(DATA UNDER STUDY)

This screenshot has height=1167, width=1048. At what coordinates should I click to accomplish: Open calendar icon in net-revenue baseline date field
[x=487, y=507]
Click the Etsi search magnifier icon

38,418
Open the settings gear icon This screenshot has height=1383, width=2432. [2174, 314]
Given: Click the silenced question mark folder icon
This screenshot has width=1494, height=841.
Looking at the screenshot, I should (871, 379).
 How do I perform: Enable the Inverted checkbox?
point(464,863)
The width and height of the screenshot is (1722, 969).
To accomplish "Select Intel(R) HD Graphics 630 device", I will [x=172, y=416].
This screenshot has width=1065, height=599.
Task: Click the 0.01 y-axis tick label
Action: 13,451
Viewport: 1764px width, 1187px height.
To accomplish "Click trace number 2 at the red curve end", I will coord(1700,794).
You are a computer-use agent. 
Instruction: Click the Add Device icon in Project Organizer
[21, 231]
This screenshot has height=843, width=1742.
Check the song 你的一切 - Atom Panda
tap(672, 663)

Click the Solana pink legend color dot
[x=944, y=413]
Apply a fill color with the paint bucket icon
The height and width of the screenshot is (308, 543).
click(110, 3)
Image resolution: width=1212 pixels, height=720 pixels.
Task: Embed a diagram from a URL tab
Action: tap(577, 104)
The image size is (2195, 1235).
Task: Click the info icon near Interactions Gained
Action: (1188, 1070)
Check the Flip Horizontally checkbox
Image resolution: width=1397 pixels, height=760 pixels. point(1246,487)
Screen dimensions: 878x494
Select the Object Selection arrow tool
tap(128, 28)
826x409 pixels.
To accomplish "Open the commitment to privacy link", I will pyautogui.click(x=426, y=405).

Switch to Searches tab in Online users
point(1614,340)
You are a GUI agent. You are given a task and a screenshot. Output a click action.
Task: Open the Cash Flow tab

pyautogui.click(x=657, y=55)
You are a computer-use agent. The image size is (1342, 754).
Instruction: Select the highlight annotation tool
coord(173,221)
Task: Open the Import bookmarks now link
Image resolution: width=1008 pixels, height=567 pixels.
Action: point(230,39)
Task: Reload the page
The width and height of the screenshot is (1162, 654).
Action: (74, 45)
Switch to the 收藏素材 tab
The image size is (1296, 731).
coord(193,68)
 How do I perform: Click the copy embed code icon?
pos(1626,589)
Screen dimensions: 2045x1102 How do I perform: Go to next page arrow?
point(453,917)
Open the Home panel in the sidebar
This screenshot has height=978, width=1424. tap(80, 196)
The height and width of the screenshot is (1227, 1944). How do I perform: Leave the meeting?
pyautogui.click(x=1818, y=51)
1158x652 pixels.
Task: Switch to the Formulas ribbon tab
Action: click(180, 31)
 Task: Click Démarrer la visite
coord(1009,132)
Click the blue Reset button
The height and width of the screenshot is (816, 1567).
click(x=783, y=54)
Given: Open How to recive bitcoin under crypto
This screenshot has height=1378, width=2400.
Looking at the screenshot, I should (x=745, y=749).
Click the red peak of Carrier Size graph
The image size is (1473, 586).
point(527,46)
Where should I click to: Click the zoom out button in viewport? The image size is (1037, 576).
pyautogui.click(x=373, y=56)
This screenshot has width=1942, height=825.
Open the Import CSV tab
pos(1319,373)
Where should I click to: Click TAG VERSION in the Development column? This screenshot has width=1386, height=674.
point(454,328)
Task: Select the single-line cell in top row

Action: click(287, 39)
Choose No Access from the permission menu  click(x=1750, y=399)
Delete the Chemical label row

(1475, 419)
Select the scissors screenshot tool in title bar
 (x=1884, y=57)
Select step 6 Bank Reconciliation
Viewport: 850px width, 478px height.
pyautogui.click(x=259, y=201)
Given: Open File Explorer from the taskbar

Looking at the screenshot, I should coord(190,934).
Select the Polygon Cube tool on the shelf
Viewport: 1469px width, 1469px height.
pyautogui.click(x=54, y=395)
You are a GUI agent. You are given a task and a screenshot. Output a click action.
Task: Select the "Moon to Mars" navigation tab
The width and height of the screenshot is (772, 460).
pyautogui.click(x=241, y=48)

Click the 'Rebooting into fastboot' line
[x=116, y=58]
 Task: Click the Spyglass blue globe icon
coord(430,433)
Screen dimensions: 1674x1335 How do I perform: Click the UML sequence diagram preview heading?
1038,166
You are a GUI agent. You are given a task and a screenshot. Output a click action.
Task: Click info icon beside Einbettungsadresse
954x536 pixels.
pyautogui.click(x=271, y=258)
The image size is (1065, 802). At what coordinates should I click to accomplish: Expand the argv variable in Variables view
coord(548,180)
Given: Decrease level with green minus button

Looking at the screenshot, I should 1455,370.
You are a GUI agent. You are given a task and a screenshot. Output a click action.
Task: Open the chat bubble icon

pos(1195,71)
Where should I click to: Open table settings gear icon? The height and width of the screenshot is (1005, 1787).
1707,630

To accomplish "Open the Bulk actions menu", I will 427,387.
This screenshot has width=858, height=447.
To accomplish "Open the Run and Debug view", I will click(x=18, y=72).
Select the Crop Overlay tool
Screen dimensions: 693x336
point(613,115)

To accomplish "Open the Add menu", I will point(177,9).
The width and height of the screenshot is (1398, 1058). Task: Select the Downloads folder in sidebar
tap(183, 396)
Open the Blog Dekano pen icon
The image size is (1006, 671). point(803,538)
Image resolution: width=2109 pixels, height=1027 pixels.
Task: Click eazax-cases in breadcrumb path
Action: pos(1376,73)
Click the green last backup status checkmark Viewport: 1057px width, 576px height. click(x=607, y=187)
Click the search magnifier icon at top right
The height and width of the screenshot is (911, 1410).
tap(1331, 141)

(End DATA UNDER STUDY)

EXERCISE BRIEF: With nothing omitted, set down all of the records again.

OUTPUT BELOW:
This screenshot has height=1167, width=1048. At what coordinates should I click to accomplish: Open calendar icon in net-revenue baseline date field
[x=487, y=507]
Click the Etsi search magnifier icon

38,418
Open the settings gear icon This screenshot has height=1383, width=2432. [2174, 314]
Given: Click the silenced question mark folder icon
This screenshot has width=1494, height=841.
Looking at the screenshot, I should (871, 379).
 How do I perform: Enable the Inverted checkbox?
point(464,863)
The width and height of the screenshot is (1722, 969).
To accomplish "Select Intel(R) HD Graphics 630 device", I will [x=172, y=416].
This screenshot has width=1065, height=599.
Task: Click the 0.01 y-axis tick label
Action: 13,451
Viewport: 1764px width, 1187px height.
To accomplish "Click trace number 2 at the red curve end", I will coord(1700,794).
You are a computer-use agent. 
Instruction: Click the Add Device icon in Project Organizer
[21, 231]
This screenshot has height=843, width=1742.
Check the song 你的一切 - Atom Panda
tap(672, 663)

Click the Solana pink legend color dot
[x=944, y=413]
Apply a fill color with the paint bucket icon
The height and width of the screenshot is (308, 543).
click(110, 3)
Image resolution: width=1212 pixels, height=720 pixels.
Task: Embed a diagram from a URL tab
Action: tap(577, 104)
The image size is (2195, 1235).
Task: Click the info icon near Interactions Gained
Action: (1188, 1070)
Check the Flip Horizontally checkbox
Image resolution: width=1397 pixels, height=760 pixels. point(1246,487)
Screen dimensions: 878x494
Select the Object Selection arrow tool
tap(128, 28)
826x409 pixels.
To accomplish "Open the commitment to privacy link", I will pyautogui.click(x=426, y=405).

Switch to Searches tab in Online users
point(1614,340)
You are a GUI agent. You are given a task and a screenshot. Output a click action.
Task: Open the Cash Flow tab

pyautogui.click(x=657, y=55)
You are a computer-use agent. The image size is (1342, 754).
Instruction: Select the highlight annotation tool
coord(173,221)
Task: Open the Import bookmarks now link
Image resolution: width=1008 pixels, height=567 pixels.
Action: point(230,39)
Task: Reload the page
The width and height of the screenshot is (1162, 654).
Action: (74, 45)
Switch to the 收藏素材 tab
The image size is (1296, 731).
coord(193,68)
 How do I perform: Click the copy embed code icon?
pos(1626,589)
Screen dimensions: 2045x1102 How do I perform: Go to next page arrow?
point(453,917)
Open the Home panel in the sidebar
This screenshot has height=978, width=1424. tap(80, 196)
The height and width of the screenshot is (1227, 1944). How do I perform: Leave the meeting?
pyautogui.click(x=1818, y=51)
1158x652 pixels.
Task: Switch to the Formulas ribbon tab
Action: click(180, 31)
 Task: Click Démarrer la visite
coord(1009,132)
Click the blue Reset button
The height and width of the screenshot is (816, 1567).
click(x=783, y=54)
Given: Open How to recive bitcoin under crypto
This screenshot has height=1378, width=2400.
Looking at the screenshot, I should (x=745, y=749).
Click the red peak of Carrier Size graph
The image size is (1473, 586).
point(527,46)
Where should I click to: Click the zoom out button in viewport? The image size is (1037, 576).
pyautogui.click(x=373, y=56)
This screenshot has width=1942, height=825.
Open the Import CSV tab
pos(1319,373)
Where should I click to: Click TAG VERSION in the Development column? This screenshot has width=1386, height=674.
point(454,328)
Task: Select the single-line cell in top row

Action: click(287, 39)
Choose No Access from the permission menu  click(x=1750, y=399)
Delete the Chemical label row

(1475, 419)
Select the scissors screenshot tool in title bar
 (x=1884, y=57)
Select step 6 Bank Reconciliation
Viewport: 850px width, 478px height.
pyautogui.click(x=259, y=201)
Given: Open File Explorer from the taskbar

Looking at the screenshot, I should coord(190,934).
Select the Polygon Cube tool on the shelf
Viewport: 1469px width, 1469px height.
pyautogui.click(x=54, y=395)
You are a GUI agent. You are given a task and a screenshot. Output a click action.
Task: Select the "Moon to Mars" navigation tab
The width and height of the screenshot is (772, 460).
pyautogui.click(x=241, y=48)

Click the 'Rebooting into fastboot' line
[x=116, y=58]
 Task: Click the Spyglass blue globe icon
coord(430,433)
Screen dimensions: 1674x1335 How do I perform: Click the UML sequence diagram preview heading?
1038,166
You are a GUI agent. You are given a task and a screenshot. Output a click action.
Task: Click info icon beside Einbettungsadresse
954x536 pixels.
pyautogui.click(x=271, y=258)
The image size is (1065, 802). At what coordinates should I click to accomplish: Expand the argv variable in Variables view
coord(548,180)
Given: Decrease level with green minus button

Looking at the screenshot, I should 1455,370.
You are a GUI agent. You are given a task and a screenshot. Output a click action.
Task: Open the chat bubble icon

pos(1195,71)
Where should I click to: Open table settings gear icon? The height and width of the screenshot is (1005, 1787).
1707,630

To accomplish "Open the Bulk actions menu", I will 427,387.
This screenshot has width=858, height=447.
To accomplish "Open the Run and Debug view", I will click(x=18, y=72).
Select the Crop Overlay tool
Screen dimensions: 693x336
point(613,115)

To accomplish "Open the Add menu", I will point(177,9).
The width and height of the screenshot is (1398, 1058). Task: Select the Downloads folder in sidebar
tap(183, 396)
Open the Blog Dekano pen icon
The image size is (1006, 671). point(803,538)
Image resolution: width=2109 pixels, height=1027 pixels.
Task: Click eazax-cases in breadcrumb path
Action: pos(1376,73)
Click the green last backup status checkmark Viewport: 1057px width, 576px height. click(x=607, y=187)
Click the search magnifier icon at top right
The height and width of the screenshot is (911, 1410).
tap(1331, 141)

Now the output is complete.